INPUT MATERIAL Block Start

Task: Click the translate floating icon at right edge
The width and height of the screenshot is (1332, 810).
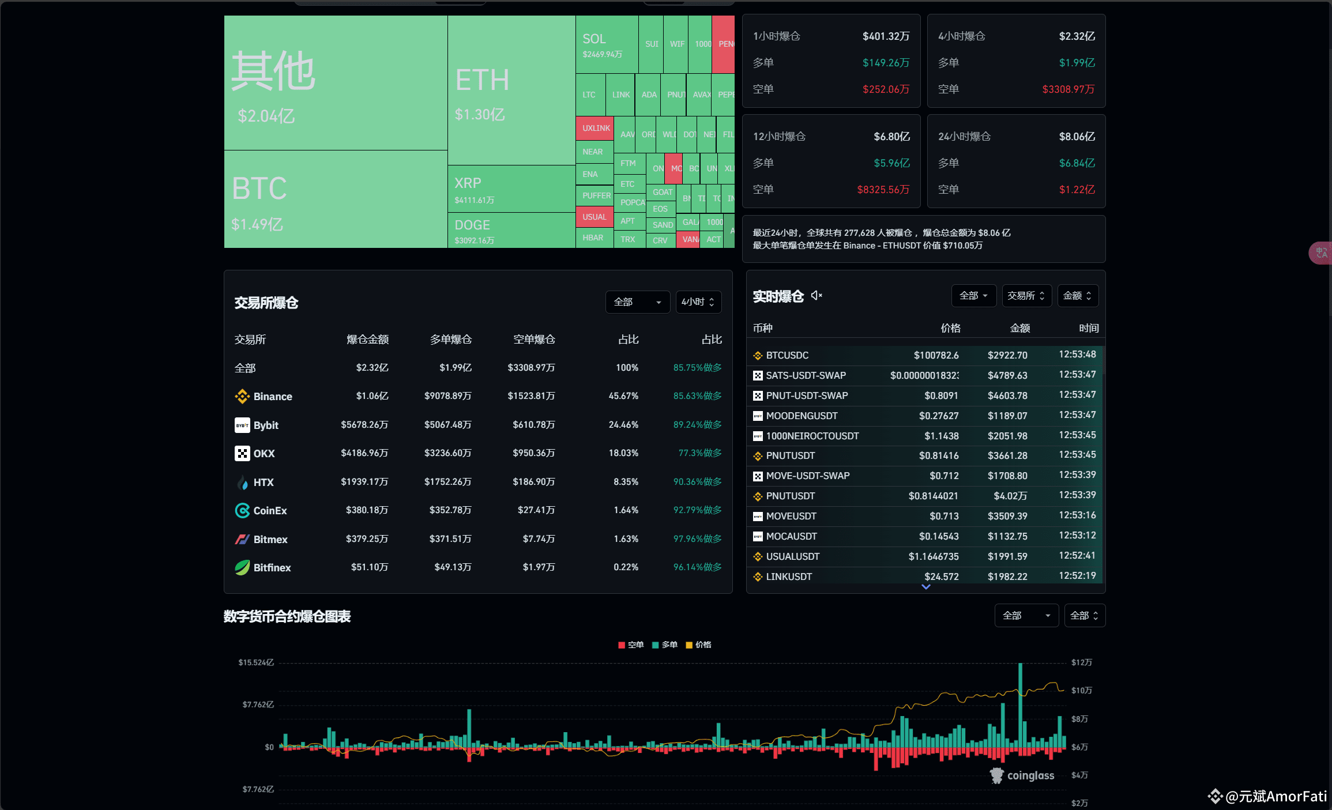Action: [x=1321, y=253]
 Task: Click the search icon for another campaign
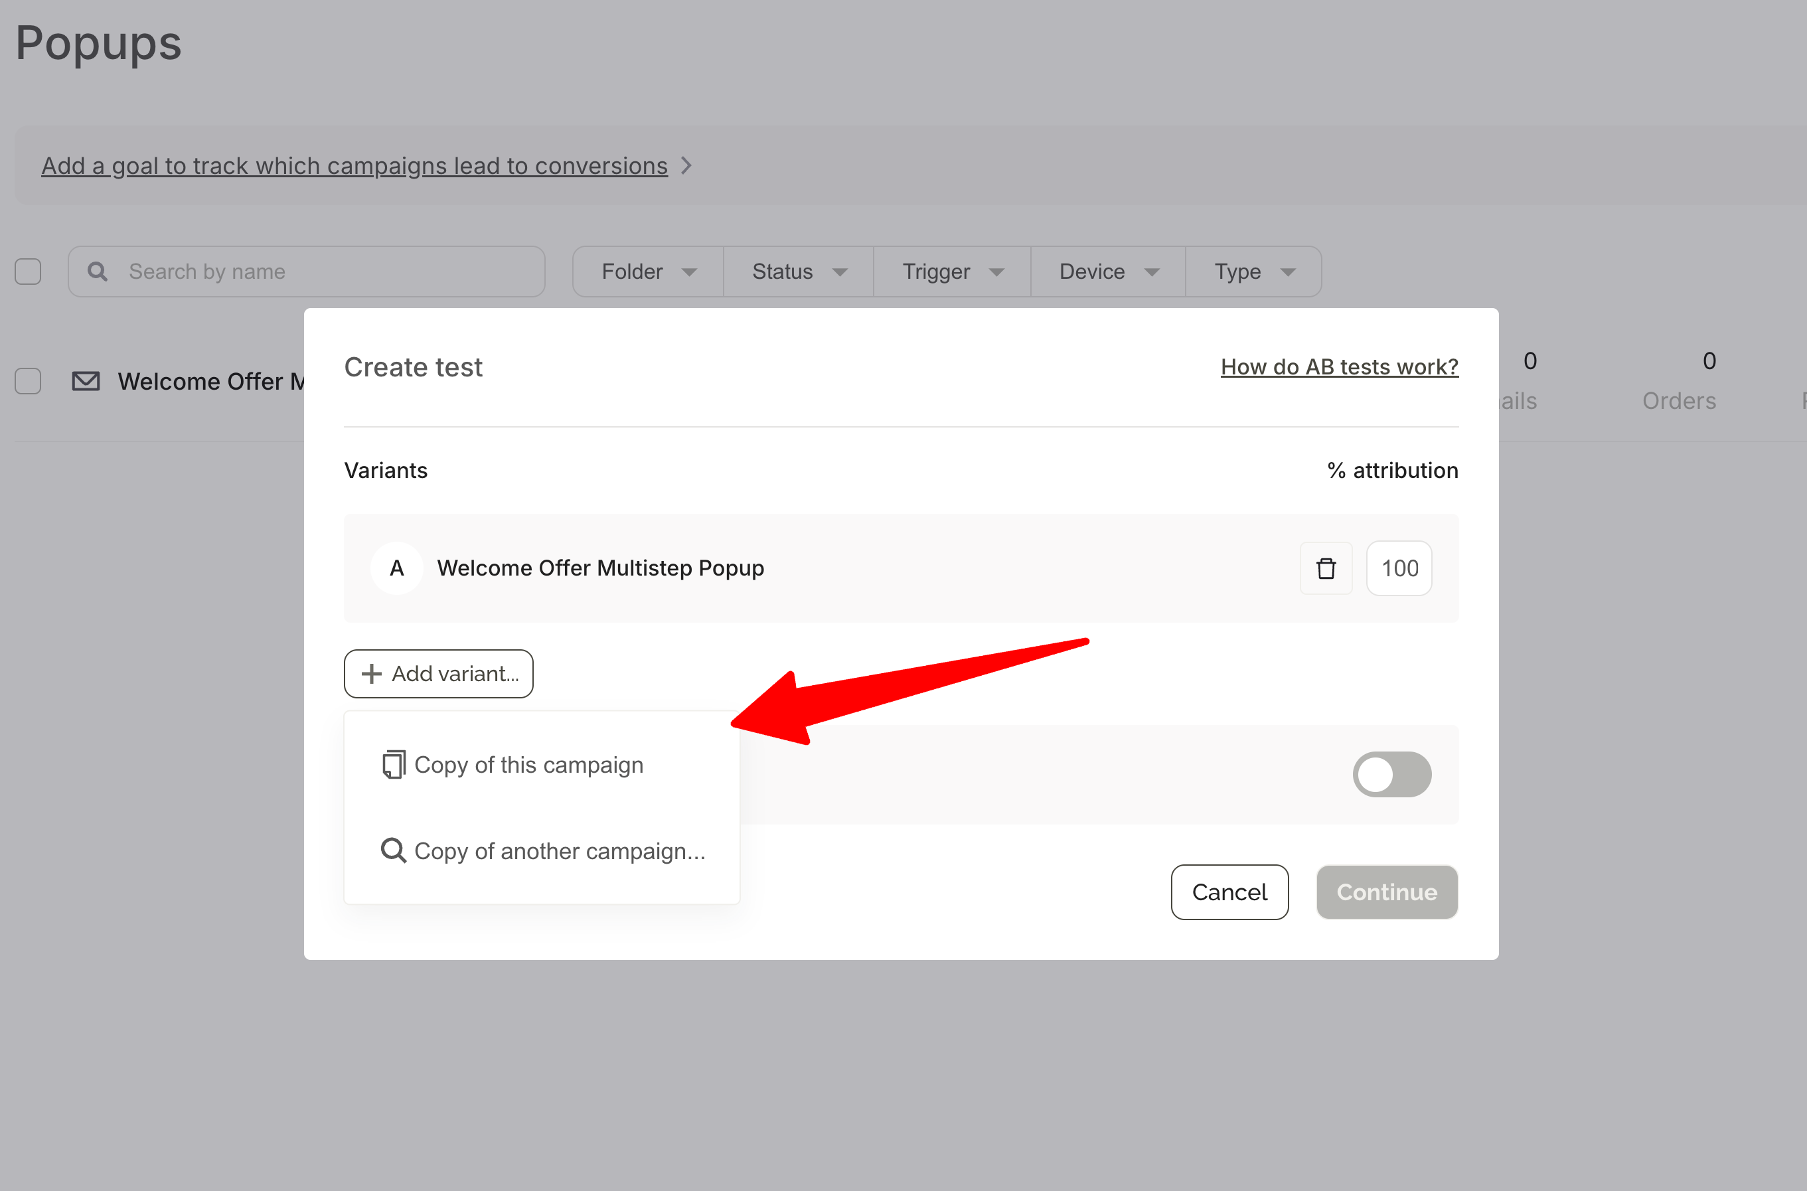(x=393, y=851)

INPUT MATERIAL Block End

• WHAT IS EXPECTED
Please transcribe exactly the line containing "The width and" and every later line through the end of the records above, omitting pictures.

• RESPONSE AREA
The width and height of the screenshot is (1332, 810).
Action: [x=1321, y=253]
 Task: Click the search icon for another campaign
(x=393, y=851)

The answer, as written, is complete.